* **WHAT YOU WILL DO**
Copy out everything from the line containing "Given: Switch to the Insert (插入) ribbon tab" down to the line containing "Looking at the", swapping "ribbon tab" for "menu tab" and changing nothing else. Leave the pictures out.

* **RECORD SET**
==========
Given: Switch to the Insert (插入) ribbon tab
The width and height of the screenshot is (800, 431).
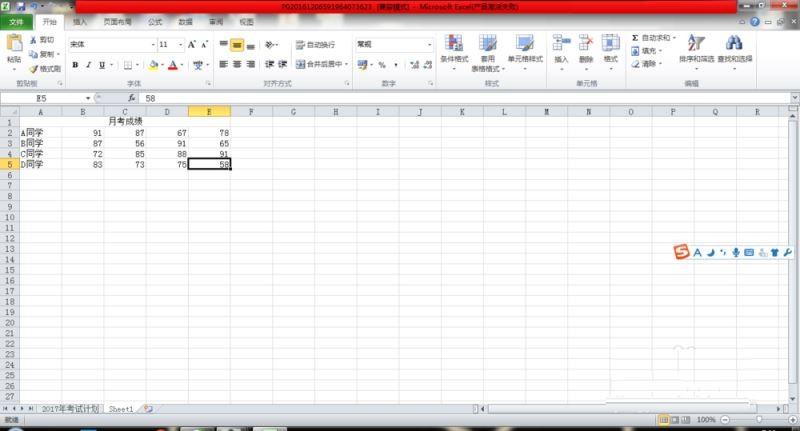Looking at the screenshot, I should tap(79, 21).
==========
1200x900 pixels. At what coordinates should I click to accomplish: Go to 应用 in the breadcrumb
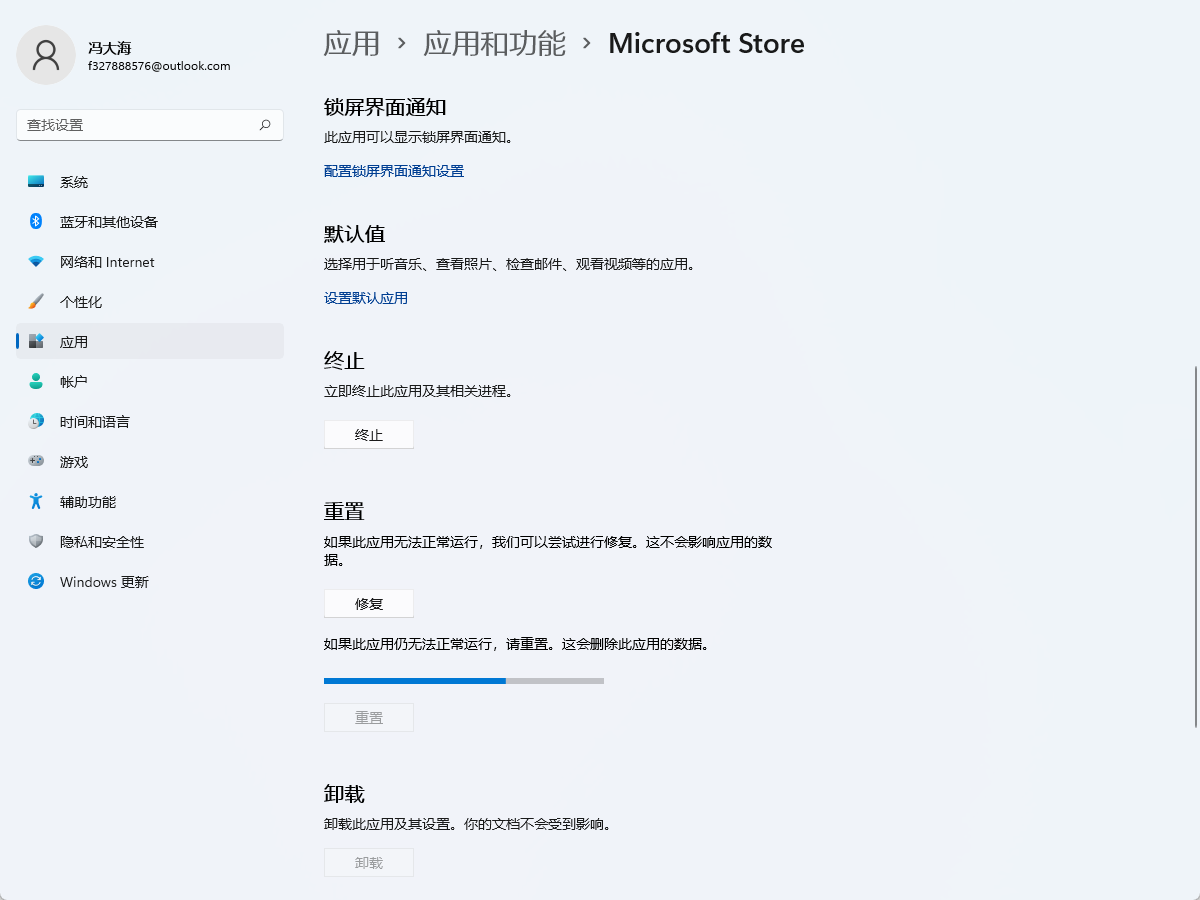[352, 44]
==========
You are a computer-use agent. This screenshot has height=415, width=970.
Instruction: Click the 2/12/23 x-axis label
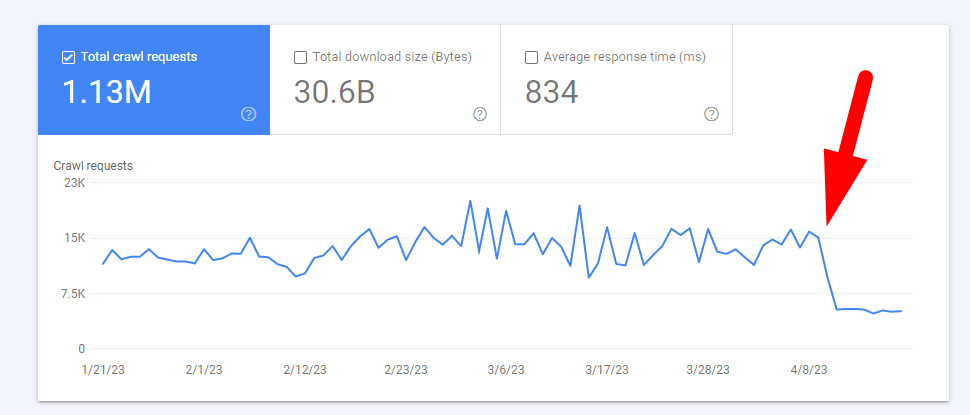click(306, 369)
==========
* **PROBLEM SOLUTION**
Given: Switch to the Insert (插入) menu tab
The width and height of the screenshot is (800, 431).
Looking at the screenshot, I should tap(79, 21).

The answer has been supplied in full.